Он тогда еще не знал, но она действительно хорошо целовалась, и не только целовалась – без всякого любовного чувства, без похоти, чисто технически. Ее это забавляло, придавало уверенности в себе. И с мальчиками было безопасно, так как она полностью контролировала ситуацию.

Разумеется, он кончил в штаны; лицо его горело, руки тряслись. Было стыдно, но одновременно он чувствовал и пьянящее болезненное облегчение.

– Какой ты пылкий, Авель, – смеялась она, – легче тебе стало? Хочешь еще?

Авель не знал, что отвечать. Уши его пламенели. Он кивнул. Да, ему стало легче. Да, он хотел еще.

– А будешь со мной геометрией заниматься? А то нам столько задают, я часами сижу. И алгеброй заодно. Мопс сказал, что часы сократили и раз в классе не успеваем, основные оценки будут по домашним работам. Тебе раз плюнуть, а для меня облегчение.

Авель щелкал синусы-котангенсы как бог, а Ривка на будущий год могла выйти из гимназии с серебряной медалью. Для этого нужно было подтянуть геометрию, которая никак не подтягивалась. В гимназии рассказывали про Адама Смита, который в своей книге «Исследование о природе и причинах богатства» писал: «Дай то, что нужно мне, и я дам то, что нужно тебе». Мудрецы всегда говорят одно, имея в виду другое. А иногда другое имеют в виду те, кто слушает мудрецов. Во всяком случае, они заключили договор ко взаимной выгоде и даже удивительно, насколько эти отношения были свободны от сантиментов.

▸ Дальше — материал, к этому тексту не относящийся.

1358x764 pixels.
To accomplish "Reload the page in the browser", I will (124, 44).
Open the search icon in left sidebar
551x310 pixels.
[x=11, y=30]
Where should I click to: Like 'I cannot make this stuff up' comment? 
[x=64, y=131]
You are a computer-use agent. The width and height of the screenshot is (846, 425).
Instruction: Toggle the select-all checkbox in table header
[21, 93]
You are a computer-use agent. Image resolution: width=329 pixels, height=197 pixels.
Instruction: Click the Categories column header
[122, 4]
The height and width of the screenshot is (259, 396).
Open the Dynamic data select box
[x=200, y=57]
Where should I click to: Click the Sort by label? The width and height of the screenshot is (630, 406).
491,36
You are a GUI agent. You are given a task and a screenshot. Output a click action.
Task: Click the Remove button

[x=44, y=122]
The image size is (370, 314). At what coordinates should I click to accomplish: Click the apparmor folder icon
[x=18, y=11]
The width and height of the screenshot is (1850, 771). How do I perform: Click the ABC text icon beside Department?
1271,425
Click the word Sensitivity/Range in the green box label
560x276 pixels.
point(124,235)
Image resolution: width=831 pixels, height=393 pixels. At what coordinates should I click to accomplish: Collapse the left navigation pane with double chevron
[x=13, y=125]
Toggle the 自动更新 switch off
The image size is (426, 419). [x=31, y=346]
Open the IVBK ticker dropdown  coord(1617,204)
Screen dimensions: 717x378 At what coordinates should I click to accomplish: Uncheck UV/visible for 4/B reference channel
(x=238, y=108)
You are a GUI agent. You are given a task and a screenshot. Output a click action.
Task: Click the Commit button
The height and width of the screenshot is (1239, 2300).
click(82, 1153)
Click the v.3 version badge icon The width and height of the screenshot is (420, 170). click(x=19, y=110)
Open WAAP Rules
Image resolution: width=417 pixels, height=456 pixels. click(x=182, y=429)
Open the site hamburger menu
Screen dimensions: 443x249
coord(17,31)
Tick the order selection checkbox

Это стало частичным решением проблемы, но не любовью.

А хотелось любви.

* * *

В последние дни августа бабушка, дедушка, все Голубовские, включая безумную Софу, заявились к Мирону на Школьную. С собой притащили два воза барахла, все, что удалось спешно погрузить на телеги. Дедушкину бричку и семейный экипаж военные реквизировали для армейских нужд вместе с лошадьми и коровами, но двух упряжных все же оставили – это позволило вывезти хоть что-то. Пока женщины пытались наскоро обустроиться, мужчины отправились искать места для лошадей. Повсюду стояли воинские части, с Запада бесконечным потоком везли увечных, просились на постой беженцы… С местом в Минске было плохо.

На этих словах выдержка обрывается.